● **Task goal**: Reproduce all the data verbatim.

● **The input**:
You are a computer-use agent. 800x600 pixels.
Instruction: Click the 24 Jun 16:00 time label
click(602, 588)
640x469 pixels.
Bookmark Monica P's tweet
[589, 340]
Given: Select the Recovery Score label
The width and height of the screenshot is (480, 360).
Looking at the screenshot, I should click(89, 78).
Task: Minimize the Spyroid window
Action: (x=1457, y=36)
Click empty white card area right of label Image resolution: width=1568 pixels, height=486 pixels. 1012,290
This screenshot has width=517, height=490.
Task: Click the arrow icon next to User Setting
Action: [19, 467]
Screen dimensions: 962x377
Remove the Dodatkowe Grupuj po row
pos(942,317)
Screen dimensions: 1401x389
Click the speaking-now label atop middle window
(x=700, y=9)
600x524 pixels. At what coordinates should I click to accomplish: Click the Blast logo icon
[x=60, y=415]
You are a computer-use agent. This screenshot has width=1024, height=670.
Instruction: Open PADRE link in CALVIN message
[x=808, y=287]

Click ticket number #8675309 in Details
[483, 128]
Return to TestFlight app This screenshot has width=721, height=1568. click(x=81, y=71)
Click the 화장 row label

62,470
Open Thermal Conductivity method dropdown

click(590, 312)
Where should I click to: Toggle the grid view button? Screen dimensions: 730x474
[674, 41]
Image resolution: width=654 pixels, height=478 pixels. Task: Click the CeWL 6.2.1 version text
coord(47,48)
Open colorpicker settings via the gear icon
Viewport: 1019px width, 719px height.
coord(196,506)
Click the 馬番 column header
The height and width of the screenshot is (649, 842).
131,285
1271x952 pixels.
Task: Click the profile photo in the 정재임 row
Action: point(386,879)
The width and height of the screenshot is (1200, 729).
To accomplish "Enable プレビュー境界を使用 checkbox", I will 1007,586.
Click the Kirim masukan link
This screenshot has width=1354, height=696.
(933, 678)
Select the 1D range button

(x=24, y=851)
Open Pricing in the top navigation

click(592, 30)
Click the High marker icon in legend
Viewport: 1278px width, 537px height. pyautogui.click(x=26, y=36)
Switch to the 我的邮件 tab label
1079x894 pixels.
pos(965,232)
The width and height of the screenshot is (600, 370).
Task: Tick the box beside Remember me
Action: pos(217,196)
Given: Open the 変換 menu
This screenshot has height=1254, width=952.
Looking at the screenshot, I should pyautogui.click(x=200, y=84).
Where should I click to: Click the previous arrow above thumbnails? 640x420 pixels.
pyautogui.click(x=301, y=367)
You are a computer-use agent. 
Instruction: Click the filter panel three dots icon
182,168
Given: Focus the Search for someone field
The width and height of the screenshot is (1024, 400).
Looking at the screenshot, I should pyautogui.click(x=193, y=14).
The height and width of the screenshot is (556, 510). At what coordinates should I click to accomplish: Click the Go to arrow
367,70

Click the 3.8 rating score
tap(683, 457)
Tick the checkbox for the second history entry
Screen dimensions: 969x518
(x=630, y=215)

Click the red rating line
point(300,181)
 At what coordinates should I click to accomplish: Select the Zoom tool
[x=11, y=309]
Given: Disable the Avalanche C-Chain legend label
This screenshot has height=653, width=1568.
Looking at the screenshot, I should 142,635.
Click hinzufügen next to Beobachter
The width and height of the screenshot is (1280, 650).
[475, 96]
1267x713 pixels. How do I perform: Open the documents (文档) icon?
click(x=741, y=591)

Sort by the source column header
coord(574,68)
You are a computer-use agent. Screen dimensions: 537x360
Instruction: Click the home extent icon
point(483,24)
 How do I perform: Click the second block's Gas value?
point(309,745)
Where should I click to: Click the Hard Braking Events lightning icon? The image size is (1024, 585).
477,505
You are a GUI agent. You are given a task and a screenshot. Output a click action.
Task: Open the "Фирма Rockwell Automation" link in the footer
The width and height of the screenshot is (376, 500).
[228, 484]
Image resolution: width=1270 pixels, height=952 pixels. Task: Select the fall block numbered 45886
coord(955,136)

● **Answer for the task**:
You are a computer-use agent. 800x600 pixels.
Instruction: Click the 24 Jun 16:00 time label
click(602, 588)
640x469 pixels.
Bookmark Monica P's tweet
[589, 340]
Given: Select the Recovery Score label
The width and height of the screenshot is (480, 360).
Looking at the screenshot, I should click(89, 78).
Task: Minimize the Spyroid window
Action: (x=1457, y=36)
Click empty white card area right of label Image resolution: width=1568 pixels, height=486 pixels. 1012,290
This screenshot has width=517, height=490.
Task: Click the arrow icon next to User Setting
Action: [19, 467]
Screen dimensions: 962x377
Remove the Dodatkowe Grupuj po row
pos(942,317)
Screen dimensions: 1401x389
Click the speaking-now label atop middle window
(x=700, y=9)
600x524 pixels. At what coordinates should I click to accomplish: Click the Blast logo icon
[x=60, y=415]
You are a computer-use agent. This screenshot has width=1024, height=670.
Instruction: Open PADRE link in CALVIN message
[x=808, y=287]

Click ticket number #8675309 in Details
[483, 128]
Return to TestFlight app This screenshot has width=721, height=1568. click(x=81, y=71)
Click the 화장 row label

62,470
Open Thermal Conductivity method dropdown

click(590, 312)
Where should I click to: Toggle the grid view button? Screen dimensions: 730x474
[674, 41]
Image resolution: width=654 pixels, height=478 pixels. Task: Click the CeWL 6.2.1 version text
coord(47,48)
Open colorpicker settings via the gear icon
Viewport: 1019px width, 719px height.
coord(196,506)
Click the 馬番 column header
The height and width of the screenshot is (649, 842).
131,285
1271x952 pixels.
Task: Click the profile photo in the 정재임 row
Action: point(386,879)
The width and height of the screenshot is (1200, 729).
To accomplish "Enable プレビュー境界を使用 checkbox", I will 1007,586.
Click the Kirim masukan link
This screenshot has width=1354, height=696.
(933, 678)
Select the 1D range button

(x=24, y=851)
Open Pricing in the top navigation

click(592, 30)
Click the High marker icon in legend
Viewport: 1278px width, 537px height. pyautogui.click(x=26, y=36)
Switch to the 我的邮件 tab label
1079x894 pixels.
pos(965,232)
The width and height of the screenshot is (600, 370).
Task: Tick the box beside Remember me
Action: pos(217,196)
Given: Open the 変換 menu
This screenshot has height=1254, width=952.
Looking at the screenshot, I should pyautogui.click(x=200, y=84).
Where should I click to: Click the previous arrow above thumbnails? 640x420 pixels.
pyautogui.click(x=301, y=367)
You are a computer-use agent. 
Instruction: Click the filter panel three dots icon
182,168
Given: Focus the Search for someone field
The width and height of the screenshot is (1024, 400).
Looking at the screenshot, I should pyautogui.click(x=193, y=14).
The height and width of the screenshot is (556, 510). At what coordinates should I click to accomplish: Click the Go to arrow
367,70

Click the 3.8 rating score
tap(683, 457)
Tick the checkbox for the second history entry
Screen dimensions: 969x518
(x=630, y=215)

Click the red rating line
point(300,181)
 At what coordinates should I click to accomplish: Select the Zoom tool
[x=11, y=309]
Given: Disable the Avalanche C-Chain legend label
This screenshot has height=653, width=1568.
Looking at the screenshot, I should 142,635.
Click hinzufügen next to Beobachter
The width and height of the screenshot is (1280, 650).
[475, 96]
1267x713 pixels. How do I perform: Open the documents (文档) icon?
click(x=741, y=591)

Sort by the source column header
coord(574,68)
You are a computer-use agent. Screen dimensions: 537x360
Instruction: Click the home extent icon
point(483,24)
 How do I perform: Click the second block's Gas value?
point(309,745)
Where should I click to: Click the Hard Braking Events lightning icon? The image size is (1024, 585).
477,505
You are a GUI agent. You are given a task and a screenshot. Output a click action.
Task: Open the "Фирма Rockwell Automation" link in the footer
The width and height of the screenshot is (376, 500).
[228, 484]
Image resolution: width=1270 pixels, height=952 pixels. Task: Select the fall block numbered 45886
coord(955,136)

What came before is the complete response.